第36話 蠍の悪魔アサグ

 ウトゥは急いで古代魔法の術式を再構築し始めた。懐からちびた鉛筆と紙切れを取り出し魔法陣と呪文を再確認する。

 極めて高度な知識と経験が要求される魔法だ。加えてアンナの状態はリリスから送られる思念から類推するしかない。いかにウトゥが魔法の才能に恵まれていようとも、女性の裸身を見た事さえない、付け焼刃とすら言えない浅薄な医学知識と魔法の経験で乗り越えられる壁ではない。


 やはりおれじゃ無理か、そんな諦観が頭をかすめた時、


「その魔法陣じゃ、一年後にあの娘は老衰で死ぬぞ?」


 背後から何者かに突然囁かれハッとするウトゥ。確かに成長を止める術の一部がすっぽり抜け落ちている。


「いやその前に、その呪文じゃ命はないか、ハハハッ!」

 

「誰だ!…いや誰でもいい、アンナを助けて下さい!」


 そう言いながら、後ろを振り返るウトゥ。が、誰もいない。一羽の真っ黒なカラスがこちらを見ているだけだ。


「どこにいるんですか?お願いですから、アンナを…」


 泣きべそをかくウトゥ。カラスが笑いながらウトゥに向かって飛び上がり、手のひらほどもある巨大な黒いさそりに姿を変えてウトゥの肩に飛び乗った。

 蠍がウトゥに話し掛ける。両手のはさみが不気味に輝く。


「わしがその魔法を作った張本人の悪魔よ」


「悪魔…。いや悪魔でも構いません。アンナを…」

 

「悪魔に聖女の命乞いとはな…フフフッ」


 蠍はウトゥを小馬鹿にして笑い、言った。


「数万の命、幾億の魂を生贄にしてその魔法術理は完成した。数千もの新たな病を生み出した末にな。その結果わしは堕天して悪魔となった…。今更小娘一人の命など知った事かよ」


「それでも、それでも…」


「悪魔との契約には代償が伴う。知っているな?」


 うなずくウトゥ。蠍は、


「うむ。娘の容体次第だが、代償は必ず支払ってもらう。お前の魂であれ、肉体であれ、地獄の底まで追いかけて必ず取り立てる。取りはぐれたことなどない。それで良いなら契約しよう。どうせ事のついでだ」


 続けて、わしに身を委ねよとウトゥに命じると、蠍はウトゥの肩から頭に移動して、聞いたことも無い響きの言葉で呪文を唱えた。

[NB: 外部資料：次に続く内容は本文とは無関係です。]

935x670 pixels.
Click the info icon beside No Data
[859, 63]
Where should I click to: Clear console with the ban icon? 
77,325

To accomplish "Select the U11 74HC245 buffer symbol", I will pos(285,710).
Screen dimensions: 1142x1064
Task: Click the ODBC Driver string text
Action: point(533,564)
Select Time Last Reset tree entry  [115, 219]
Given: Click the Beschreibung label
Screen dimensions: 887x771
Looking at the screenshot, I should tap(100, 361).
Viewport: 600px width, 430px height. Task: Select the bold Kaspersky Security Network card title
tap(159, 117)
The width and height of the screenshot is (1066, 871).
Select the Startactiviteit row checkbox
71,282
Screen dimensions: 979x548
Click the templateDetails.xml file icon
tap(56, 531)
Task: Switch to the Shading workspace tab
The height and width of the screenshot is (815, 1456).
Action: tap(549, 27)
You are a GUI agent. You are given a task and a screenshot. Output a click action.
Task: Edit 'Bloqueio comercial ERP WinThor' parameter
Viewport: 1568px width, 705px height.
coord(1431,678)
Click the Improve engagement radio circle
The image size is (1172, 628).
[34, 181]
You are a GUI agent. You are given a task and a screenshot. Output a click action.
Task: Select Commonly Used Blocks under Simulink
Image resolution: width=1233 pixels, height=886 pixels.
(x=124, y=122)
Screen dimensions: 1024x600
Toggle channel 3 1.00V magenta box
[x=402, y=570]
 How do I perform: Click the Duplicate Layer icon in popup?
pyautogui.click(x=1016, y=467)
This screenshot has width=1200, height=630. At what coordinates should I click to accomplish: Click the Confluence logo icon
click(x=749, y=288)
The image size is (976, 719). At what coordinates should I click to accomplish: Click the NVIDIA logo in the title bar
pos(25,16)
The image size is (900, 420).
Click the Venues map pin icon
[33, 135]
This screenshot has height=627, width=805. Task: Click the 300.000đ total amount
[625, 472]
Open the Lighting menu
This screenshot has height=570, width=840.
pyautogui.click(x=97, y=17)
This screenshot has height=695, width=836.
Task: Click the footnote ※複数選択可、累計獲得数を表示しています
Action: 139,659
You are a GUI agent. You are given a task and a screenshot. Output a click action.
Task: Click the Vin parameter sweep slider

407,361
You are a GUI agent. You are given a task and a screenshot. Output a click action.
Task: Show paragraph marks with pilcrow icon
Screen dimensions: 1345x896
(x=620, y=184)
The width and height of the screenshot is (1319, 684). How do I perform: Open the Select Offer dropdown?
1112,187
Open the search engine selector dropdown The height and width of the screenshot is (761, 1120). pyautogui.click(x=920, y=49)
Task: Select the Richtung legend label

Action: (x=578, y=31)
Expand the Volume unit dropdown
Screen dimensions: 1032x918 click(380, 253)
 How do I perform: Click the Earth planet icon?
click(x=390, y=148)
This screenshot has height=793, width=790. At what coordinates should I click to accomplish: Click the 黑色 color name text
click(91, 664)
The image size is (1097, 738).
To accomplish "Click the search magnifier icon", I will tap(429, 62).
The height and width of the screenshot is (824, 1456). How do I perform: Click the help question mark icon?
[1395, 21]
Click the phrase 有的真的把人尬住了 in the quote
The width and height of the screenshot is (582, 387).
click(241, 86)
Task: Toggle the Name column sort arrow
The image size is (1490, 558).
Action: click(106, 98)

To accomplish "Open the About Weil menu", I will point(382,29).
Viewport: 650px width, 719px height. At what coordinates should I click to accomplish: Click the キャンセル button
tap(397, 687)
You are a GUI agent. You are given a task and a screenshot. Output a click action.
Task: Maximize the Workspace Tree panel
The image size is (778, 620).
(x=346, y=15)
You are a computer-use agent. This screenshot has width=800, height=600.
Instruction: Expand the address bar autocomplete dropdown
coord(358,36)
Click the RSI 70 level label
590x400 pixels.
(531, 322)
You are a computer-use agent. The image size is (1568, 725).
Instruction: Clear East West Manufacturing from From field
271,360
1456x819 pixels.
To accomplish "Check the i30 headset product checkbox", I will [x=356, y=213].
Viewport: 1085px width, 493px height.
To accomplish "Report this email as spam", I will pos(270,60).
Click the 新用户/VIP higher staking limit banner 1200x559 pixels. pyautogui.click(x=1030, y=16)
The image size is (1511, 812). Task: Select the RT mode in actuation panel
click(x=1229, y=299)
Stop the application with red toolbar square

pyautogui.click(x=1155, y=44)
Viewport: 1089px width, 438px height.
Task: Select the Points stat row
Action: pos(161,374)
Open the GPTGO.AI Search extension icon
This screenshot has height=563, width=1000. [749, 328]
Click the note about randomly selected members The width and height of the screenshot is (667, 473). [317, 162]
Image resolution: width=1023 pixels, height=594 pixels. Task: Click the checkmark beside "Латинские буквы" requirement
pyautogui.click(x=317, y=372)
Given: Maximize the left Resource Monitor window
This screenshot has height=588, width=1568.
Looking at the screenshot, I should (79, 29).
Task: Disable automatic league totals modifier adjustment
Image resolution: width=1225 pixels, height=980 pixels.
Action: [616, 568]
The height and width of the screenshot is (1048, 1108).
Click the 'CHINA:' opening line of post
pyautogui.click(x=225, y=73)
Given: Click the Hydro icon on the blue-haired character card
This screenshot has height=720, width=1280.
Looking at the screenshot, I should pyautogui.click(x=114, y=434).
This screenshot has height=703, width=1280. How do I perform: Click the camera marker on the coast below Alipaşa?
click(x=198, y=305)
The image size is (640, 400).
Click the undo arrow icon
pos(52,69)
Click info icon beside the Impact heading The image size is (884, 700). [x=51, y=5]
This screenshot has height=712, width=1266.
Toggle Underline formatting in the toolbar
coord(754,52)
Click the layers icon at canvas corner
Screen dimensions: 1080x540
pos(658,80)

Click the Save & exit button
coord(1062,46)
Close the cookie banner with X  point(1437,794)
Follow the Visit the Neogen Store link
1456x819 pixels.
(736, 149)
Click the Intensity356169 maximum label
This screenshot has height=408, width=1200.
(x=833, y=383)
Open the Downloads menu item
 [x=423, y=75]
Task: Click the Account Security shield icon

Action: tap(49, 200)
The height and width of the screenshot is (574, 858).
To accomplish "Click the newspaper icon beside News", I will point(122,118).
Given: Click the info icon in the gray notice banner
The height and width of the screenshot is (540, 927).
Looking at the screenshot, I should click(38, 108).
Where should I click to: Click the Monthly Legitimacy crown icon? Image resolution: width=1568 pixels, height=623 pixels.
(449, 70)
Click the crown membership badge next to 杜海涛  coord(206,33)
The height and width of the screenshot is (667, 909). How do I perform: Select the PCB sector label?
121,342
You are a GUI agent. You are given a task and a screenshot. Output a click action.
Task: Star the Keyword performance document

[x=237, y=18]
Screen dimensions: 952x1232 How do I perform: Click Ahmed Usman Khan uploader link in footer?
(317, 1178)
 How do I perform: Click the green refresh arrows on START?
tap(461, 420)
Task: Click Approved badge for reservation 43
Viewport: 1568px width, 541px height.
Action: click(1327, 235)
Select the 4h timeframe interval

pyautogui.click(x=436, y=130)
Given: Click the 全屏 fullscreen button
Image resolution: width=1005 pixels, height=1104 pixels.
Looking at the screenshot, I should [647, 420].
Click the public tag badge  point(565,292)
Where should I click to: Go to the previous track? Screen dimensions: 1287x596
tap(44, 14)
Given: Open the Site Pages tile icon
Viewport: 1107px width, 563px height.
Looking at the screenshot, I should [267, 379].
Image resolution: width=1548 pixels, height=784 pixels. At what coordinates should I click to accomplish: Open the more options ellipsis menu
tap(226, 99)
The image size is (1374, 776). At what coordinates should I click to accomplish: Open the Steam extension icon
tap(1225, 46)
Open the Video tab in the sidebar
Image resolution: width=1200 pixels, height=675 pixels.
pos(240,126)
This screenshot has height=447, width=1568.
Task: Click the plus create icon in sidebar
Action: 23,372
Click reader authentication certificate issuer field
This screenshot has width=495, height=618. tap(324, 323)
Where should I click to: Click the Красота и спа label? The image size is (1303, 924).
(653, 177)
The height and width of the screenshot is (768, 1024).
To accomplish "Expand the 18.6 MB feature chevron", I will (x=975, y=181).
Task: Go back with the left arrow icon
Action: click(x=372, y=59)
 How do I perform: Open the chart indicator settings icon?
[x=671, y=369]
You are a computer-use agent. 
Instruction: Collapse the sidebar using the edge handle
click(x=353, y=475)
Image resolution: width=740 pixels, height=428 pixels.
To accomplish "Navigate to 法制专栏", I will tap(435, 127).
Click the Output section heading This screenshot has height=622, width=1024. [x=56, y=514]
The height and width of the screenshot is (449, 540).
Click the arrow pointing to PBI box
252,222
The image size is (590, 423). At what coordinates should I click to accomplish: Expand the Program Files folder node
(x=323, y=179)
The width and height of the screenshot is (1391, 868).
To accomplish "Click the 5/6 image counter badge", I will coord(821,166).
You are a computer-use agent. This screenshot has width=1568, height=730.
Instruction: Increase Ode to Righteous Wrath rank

 するとウトゥの肉体から、ぬるりと魂だけが抜け出した。真上から自分の体を見つめるウトゥ。不思議と怖れの感情は湧かないのは蠍に掴まっているからだろうか。


「そら、しっかりわしに掴まってろよ。娘の元に行くぞ」


 目を閉じ、蠍の尻尾を掴み直した瞬間、アンナの部屋に移動していた。


「ほら、着いたぞ。魂だけなら光の速さで飛べるからな。一瞬よ」


 初めて入ったアンナの部屋。ベッドに横たわるアンナを天使リリスが看病している。


「アサグ!来てくれたのね…よかった」


 リリスが顔を紅潮させながら駆け寄ってきて、蠍に話しかける。


「リルか、久しいな。後先考えずにつまらん安請合いなんぞするから苦労するんだぞ、それはともかく」


 気安い様子で天使に応じたアサグと呼ばれた悪魔の蠍は、さっそく溢れる魔力で輝くアンナに近寄るとそのままアンナのおでこに移動し、両の手のはさみをアンナの頭に突き入れた。驚くウトゥと悲鳴をあげる天使に、


「診断せずに治療なんかできるか、黙っとれ!」


 一喝し、診断、鑑定に集中する蠍。その様子を見守るウトゥと天使。ウトゥがアンナの放つ魔力に苦痛を感じ始めた頃、蠍が言った。